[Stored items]
——————

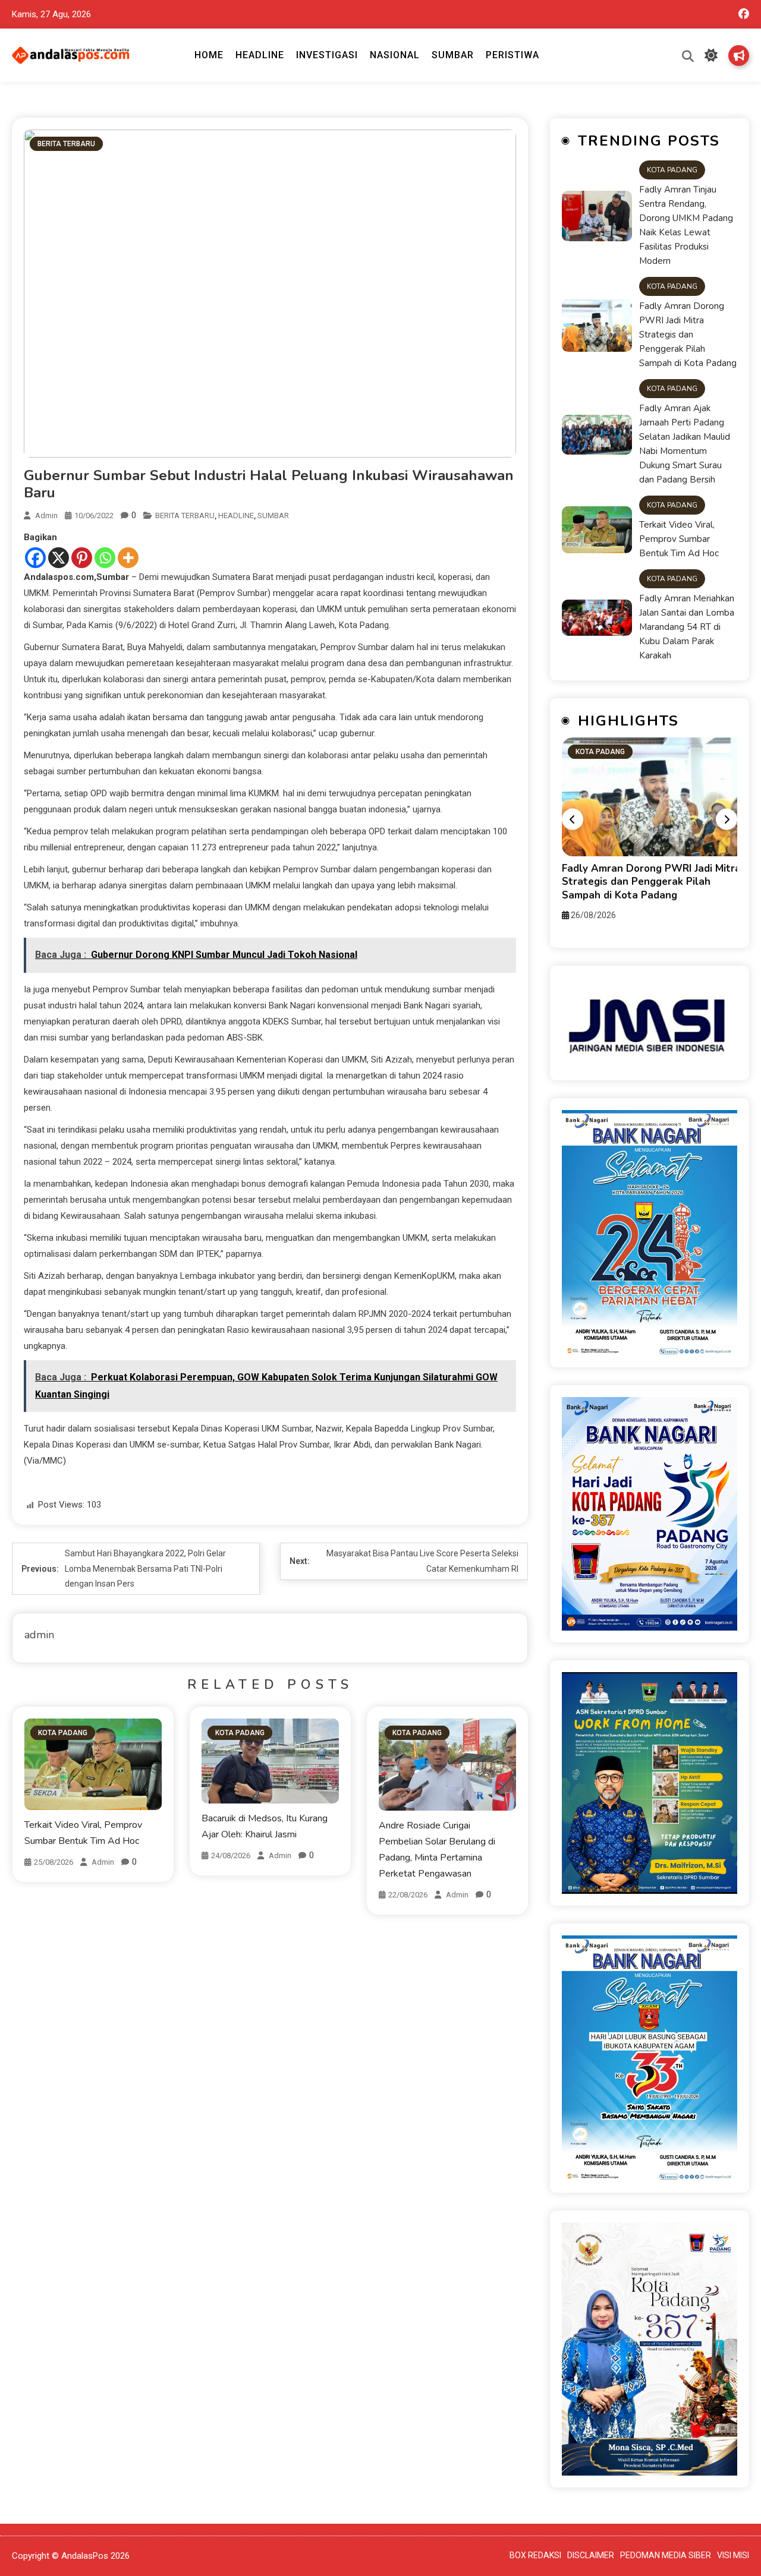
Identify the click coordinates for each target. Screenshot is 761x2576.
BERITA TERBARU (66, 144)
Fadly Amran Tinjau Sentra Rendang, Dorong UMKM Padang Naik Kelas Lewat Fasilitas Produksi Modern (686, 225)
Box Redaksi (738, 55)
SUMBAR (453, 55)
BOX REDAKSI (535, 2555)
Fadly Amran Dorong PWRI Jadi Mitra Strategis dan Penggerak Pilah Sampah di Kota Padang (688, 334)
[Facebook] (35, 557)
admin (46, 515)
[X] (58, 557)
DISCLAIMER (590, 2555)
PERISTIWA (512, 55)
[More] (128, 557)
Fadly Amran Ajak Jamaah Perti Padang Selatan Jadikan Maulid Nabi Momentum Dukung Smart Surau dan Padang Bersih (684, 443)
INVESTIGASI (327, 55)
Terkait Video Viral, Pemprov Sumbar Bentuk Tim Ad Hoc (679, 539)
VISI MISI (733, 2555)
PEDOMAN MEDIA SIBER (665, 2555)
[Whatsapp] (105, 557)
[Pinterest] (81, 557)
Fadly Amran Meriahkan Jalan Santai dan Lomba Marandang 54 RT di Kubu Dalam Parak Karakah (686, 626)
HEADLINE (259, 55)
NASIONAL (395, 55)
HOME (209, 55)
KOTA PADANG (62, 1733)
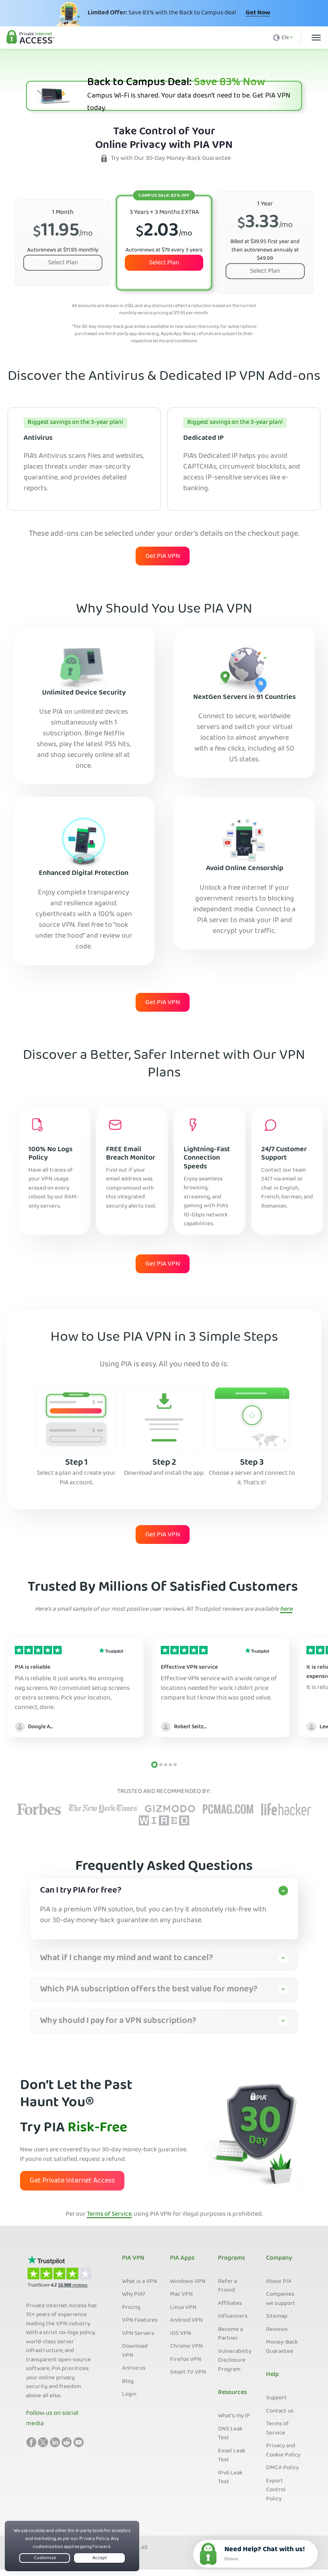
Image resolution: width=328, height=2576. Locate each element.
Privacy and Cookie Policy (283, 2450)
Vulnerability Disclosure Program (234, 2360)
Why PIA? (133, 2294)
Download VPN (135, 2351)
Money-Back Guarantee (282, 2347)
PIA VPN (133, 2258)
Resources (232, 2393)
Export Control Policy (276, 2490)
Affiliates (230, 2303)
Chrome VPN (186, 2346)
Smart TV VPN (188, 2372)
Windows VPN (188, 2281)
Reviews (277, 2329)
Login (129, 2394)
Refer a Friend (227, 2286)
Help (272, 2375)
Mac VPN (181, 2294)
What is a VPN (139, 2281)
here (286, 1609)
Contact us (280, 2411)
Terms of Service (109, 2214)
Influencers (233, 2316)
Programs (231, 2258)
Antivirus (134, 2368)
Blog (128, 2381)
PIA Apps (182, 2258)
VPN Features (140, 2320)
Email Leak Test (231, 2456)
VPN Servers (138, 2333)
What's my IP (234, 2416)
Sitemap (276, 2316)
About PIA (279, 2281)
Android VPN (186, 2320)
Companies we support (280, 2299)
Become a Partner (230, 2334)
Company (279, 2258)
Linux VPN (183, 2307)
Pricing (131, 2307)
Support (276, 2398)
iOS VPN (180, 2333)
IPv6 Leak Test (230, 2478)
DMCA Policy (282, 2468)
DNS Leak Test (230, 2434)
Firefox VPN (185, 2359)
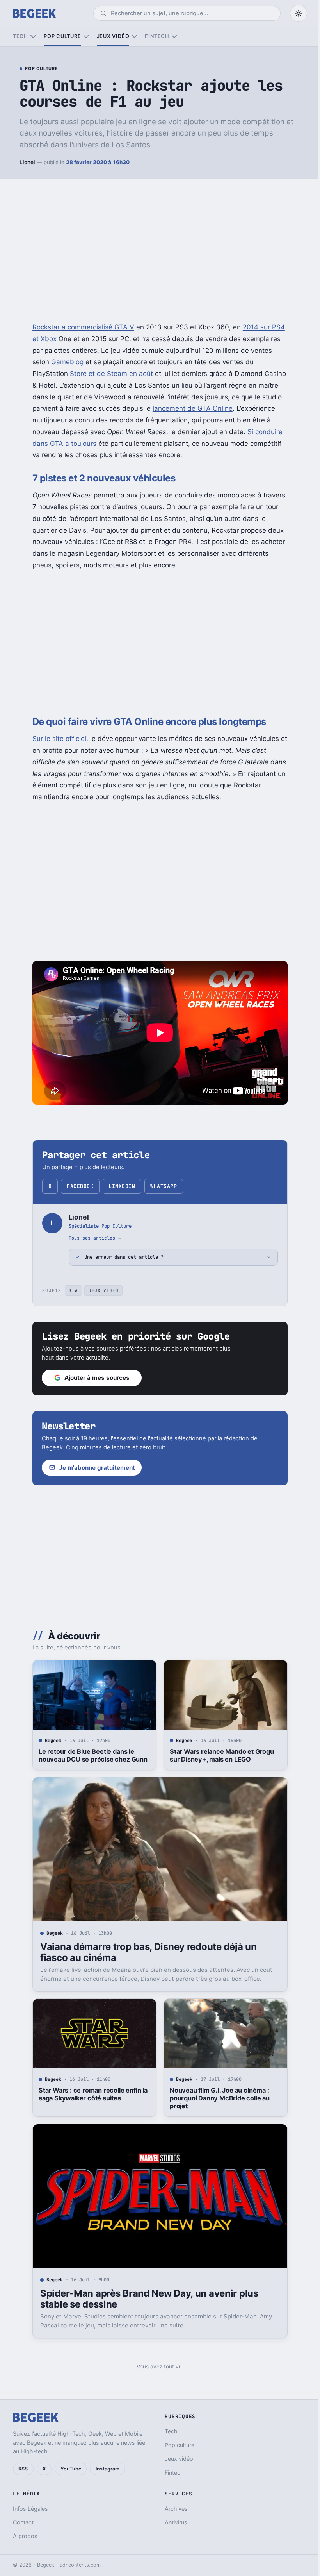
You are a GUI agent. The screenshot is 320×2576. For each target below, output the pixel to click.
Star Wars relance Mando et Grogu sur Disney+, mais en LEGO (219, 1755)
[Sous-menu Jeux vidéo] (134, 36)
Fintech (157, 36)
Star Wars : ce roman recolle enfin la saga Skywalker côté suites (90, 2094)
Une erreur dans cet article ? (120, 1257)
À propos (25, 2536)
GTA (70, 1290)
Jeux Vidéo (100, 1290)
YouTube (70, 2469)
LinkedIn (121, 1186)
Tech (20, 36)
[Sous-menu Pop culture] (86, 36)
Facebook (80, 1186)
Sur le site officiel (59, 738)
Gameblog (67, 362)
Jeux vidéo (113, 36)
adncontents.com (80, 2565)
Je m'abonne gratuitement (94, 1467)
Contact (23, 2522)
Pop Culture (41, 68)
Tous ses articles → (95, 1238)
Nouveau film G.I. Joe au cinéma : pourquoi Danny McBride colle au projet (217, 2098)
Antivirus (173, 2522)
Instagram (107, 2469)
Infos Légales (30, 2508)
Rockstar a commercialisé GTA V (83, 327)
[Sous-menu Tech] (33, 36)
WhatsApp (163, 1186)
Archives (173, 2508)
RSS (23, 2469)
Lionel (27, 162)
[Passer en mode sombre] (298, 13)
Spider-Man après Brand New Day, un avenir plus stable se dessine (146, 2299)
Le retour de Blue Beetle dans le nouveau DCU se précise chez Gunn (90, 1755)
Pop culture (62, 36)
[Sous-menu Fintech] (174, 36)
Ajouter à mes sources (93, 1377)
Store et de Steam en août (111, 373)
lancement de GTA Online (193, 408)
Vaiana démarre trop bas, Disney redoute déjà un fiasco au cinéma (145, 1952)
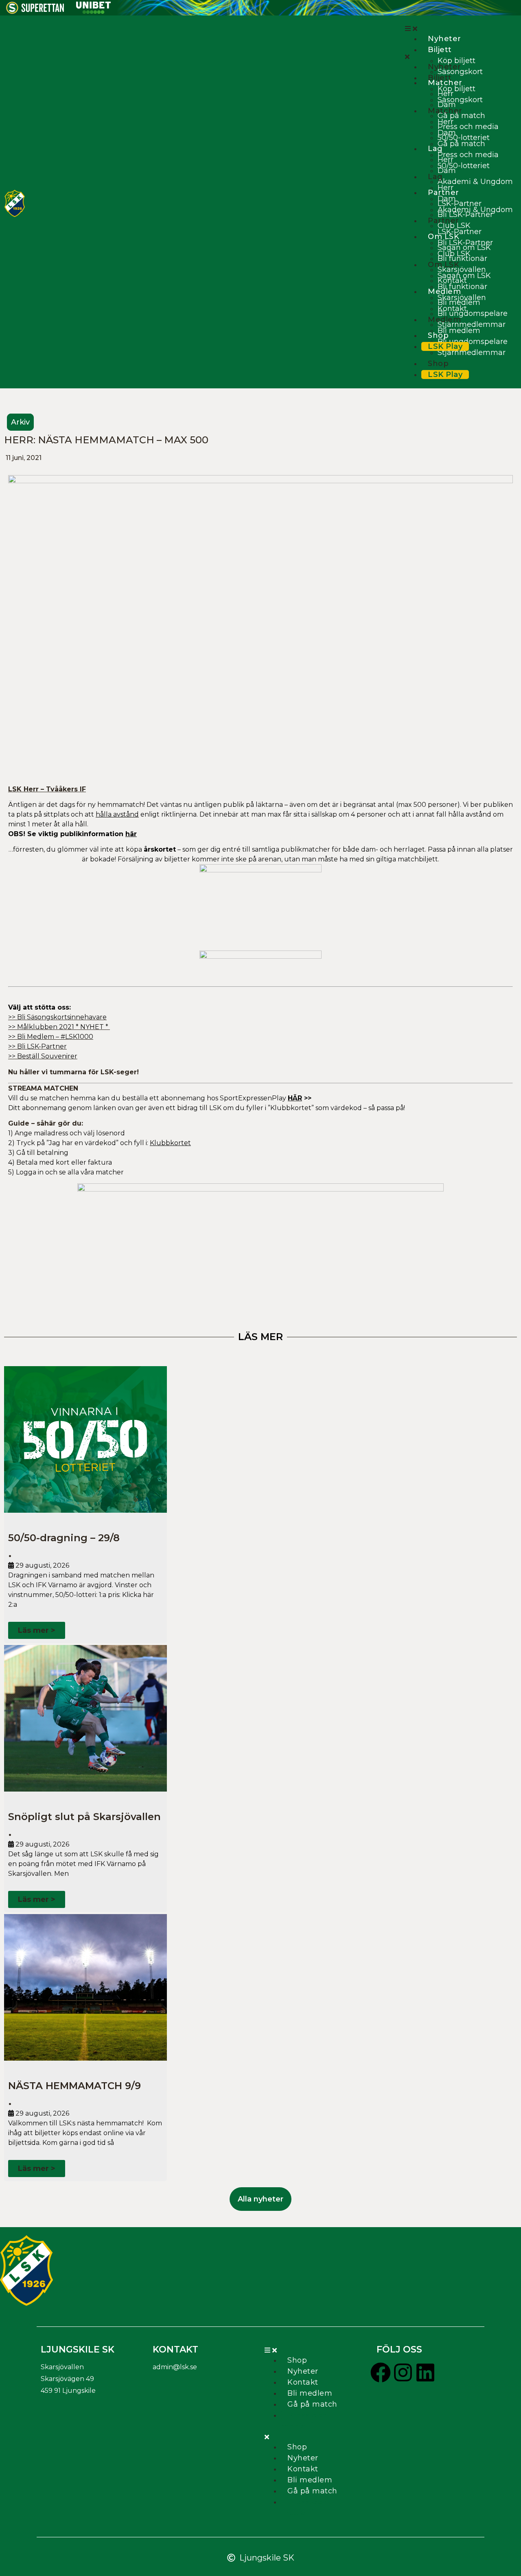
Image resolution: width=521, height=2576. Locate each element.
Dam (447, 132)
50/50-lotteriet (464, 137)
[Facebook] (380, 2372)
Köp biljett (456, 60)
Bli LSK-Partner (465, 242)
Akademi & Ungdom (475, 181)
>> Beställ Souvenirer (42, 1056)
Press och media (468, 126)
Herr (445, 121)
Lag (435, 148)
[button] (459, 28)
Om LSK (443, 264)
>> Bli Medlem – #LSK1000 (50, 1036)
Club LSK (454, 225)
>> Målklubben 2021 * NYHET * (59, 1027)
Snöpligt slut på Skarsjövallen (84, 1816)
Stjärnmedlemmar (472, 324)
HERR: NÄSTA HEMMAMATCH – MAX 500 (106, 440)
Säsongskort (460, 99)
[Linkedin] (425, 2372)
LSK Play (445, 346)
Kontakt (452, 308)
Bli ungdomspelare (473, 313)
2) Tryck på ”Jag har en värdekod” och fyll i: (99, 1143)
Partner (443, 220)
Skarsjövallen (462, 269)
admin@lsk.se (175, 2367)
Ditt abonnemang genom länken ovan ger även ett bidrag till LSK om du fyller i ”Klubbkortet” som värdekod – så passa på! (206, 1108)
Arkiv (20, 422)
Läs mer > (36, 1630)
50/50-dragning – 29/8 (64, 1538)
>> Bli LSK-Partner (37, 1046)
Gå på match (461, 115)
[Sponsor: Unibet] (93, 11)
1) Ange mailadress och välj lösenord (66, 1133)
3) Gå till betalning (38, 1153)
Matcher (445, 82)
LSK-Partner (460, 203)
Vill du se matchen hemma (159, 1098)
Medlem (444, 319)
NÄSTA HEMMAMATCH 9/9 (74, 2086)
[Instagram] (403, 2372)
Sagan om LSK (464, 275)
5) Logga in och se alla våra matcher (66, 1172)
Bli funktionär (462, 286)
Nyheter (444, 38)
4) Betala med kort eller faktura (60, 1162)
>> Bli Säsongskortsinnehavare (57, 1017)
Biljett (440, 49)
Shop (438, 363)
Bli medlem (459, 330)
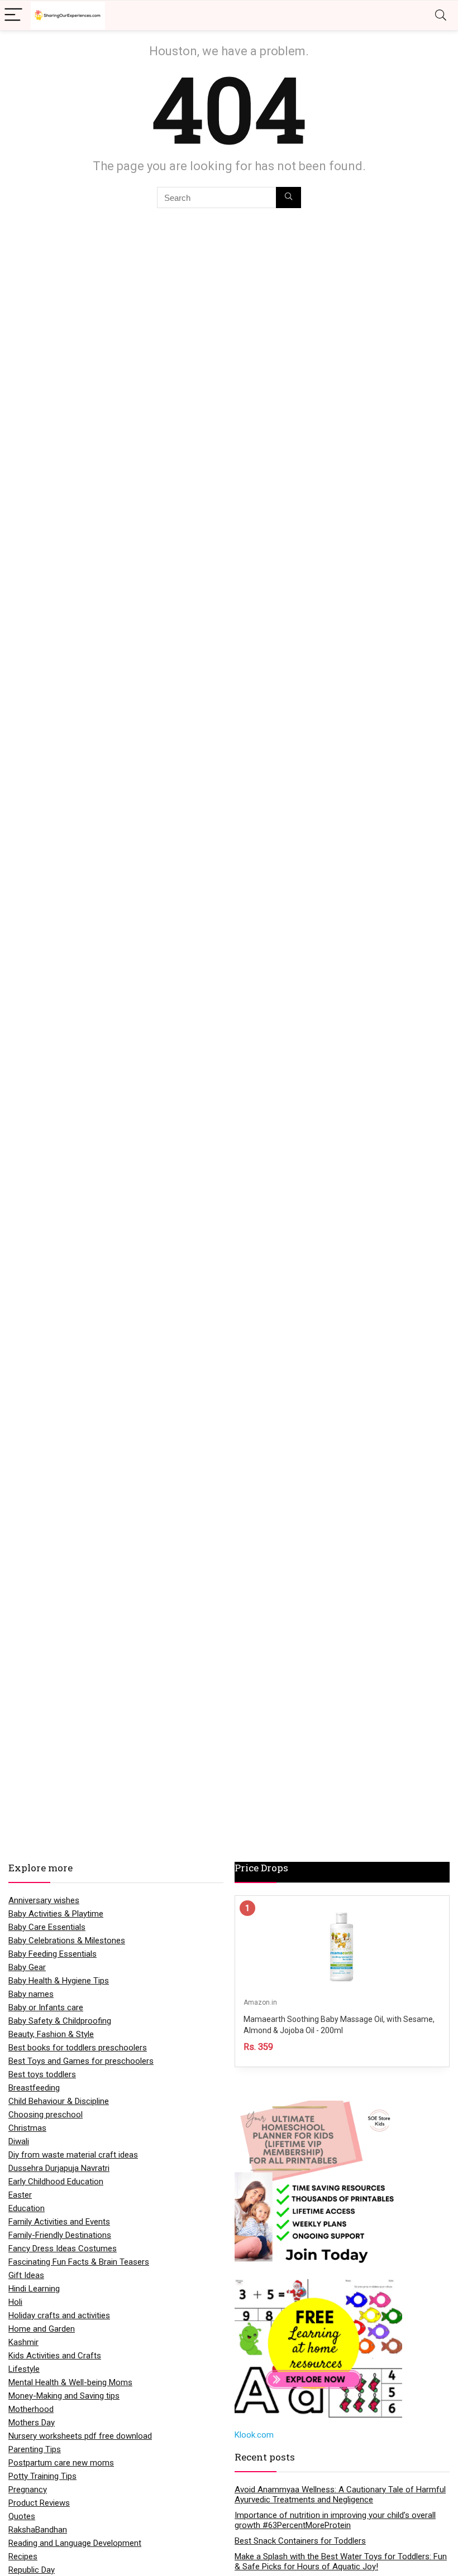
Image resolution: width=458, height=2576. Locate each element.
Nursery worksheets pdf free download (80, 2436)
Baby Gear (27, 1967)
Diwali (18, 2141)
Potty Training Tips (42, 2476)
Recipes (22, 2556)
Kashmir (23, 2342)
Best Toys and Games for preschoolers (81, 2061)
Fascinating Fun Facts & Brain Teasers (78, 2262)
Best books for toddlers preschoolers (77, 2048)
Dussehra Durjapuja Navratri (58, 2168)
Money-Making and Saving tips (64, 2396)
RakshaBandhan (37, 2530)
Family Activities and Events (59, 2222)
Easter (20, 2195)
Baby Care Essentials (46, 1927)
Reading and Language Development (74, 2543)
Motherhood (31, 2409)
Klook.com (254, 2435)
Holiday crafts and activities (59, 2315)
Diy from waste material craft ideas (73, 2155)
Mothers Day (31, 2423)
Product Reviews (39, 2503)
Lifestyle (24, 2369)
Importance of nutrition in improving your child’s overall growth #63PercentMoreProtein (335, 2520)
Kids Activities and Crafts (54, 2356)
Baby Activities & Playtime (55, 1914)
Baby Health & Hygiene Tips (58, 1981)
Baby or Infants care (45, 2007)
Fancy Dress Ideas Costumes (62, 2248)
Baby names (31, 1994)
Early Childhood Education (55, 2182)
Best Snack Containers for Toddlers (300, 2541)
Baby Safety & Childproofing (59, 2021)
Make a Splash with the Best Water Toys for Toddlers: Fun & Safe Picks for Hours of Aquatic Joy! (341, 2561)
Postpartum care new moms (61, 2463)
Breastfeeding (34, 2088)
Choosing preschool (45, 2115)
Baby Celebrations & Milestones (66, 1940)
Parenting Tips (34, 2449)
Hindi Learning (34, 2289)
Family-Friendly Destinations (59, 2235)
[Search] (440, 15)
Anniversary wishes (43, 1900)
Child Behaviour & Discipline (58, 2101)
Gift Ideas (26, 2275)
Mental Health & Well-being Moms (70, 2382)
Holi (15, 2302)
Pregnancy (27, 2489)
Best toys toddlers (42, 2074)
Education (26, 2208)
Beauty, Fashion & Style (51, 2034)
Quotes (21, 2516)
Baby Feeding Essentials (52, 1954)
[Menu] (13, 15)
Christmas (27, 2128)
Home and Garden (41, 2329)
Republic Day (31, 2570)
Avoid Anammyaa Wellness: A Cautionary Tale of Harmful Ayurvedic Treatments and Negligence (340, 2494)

——————

▸ **PROMPT**
Could you write out exactly the lines of the data above that run from the one holding "Souvenirer (42, 1056)" to the one holding "Easter (20, 2195)", with both ends in and all pictures out?

▸ **COMPLETED TASK**
>> Beställ Souvenirer (42, 1056)
Press och media (468, 126)
Herr (445, 121)
Lag (435, 148)
[button] (459, 28)
Om LSK (443, 264)
>> Bli Medlem – #LSK1000 (50, 1036)
Club LSK (454, 225)
>> Målklubben 2021 * NYHET * (59, 1027)
Snöpligt slut på Skarsjövallen (84, 1816)
Stjärnmedlemmar (472, 324)
HERR: NÄSTA HEMMAMATCH – MAX 500 (106, 440)
Säsongskort (460, 99)
[Linkedin] (425, 2372)
LSK Play (445, 346)
Kontakt (452, 308)
Bli ungdomspelare (473, 313)
2) Tryck på ”Jag har en värdekod” och fyll i: (99, 1143)
Partner (443, 220)
Skarsjövallen (462, 269)
admin@lsk.se (175, 2367)
Ditt abonnemang genom länken ovan ger även ett bidrag till LSK om du fyller i ”Klubbkortet” som värdekod – så passa på! (206, 1108)
Arkiv (20, 422)
Läs mer > (36, 1630)
50/50-dragning – 29/8 (64, 1538)
>> Bli LSK-Partner (37, 1046)
Gå på match (461, 115)
[Sponsor: Unibet] (93, 11)
1) Ange mailadress och välj lösenord (66, 1133)
3) Gå till betalning (38, 1153)
Matcher (445, 82)
LSK-Partner (460, 203)
Vill du se matchen hemma (159, 1098)
Medlem (444, 319)
NÄSTA HEMMAMATCH 9/9 (74, 2086)
[Instagram] (403, 2372)
Sagan om LSK (464, 275)
5) Logga in och se alla våra matcher (66, 1172)
Bli funktionär (462, 286)
Nyheter (444, 38)
4) Betala med kort eller faktura (60, 1162)
>> Bli Säsongskortsinnehavare (57, 1017)
Biljett (440, 49)
Shop (438, 363)
Bli medlem (459, 330)
Image resolution: width=458, height=2576. Locate each element.
Nursery worksheets pdf free download (80, 2436)
Baby Gear (27, 1967)
Diwali (18, 2141)
Potty Training Tips (42, 2476)
Recipes (22, 2556)
Kashmir (23, 2342)
Best Toys and Games for preschoolers (81, 2061)
Fascinating Fun Facts & Brain Teasers (78, 2262)
Best books for toddlers preschoolers (77, 2048)
Dussehra Durjapuja Navratri (58, 2168)
Money-Making and Saving tips (64, 2396)
RakshaBandhan (37, 2530)
Family Activities and Events (59, 2222)
Easter (20, 2195)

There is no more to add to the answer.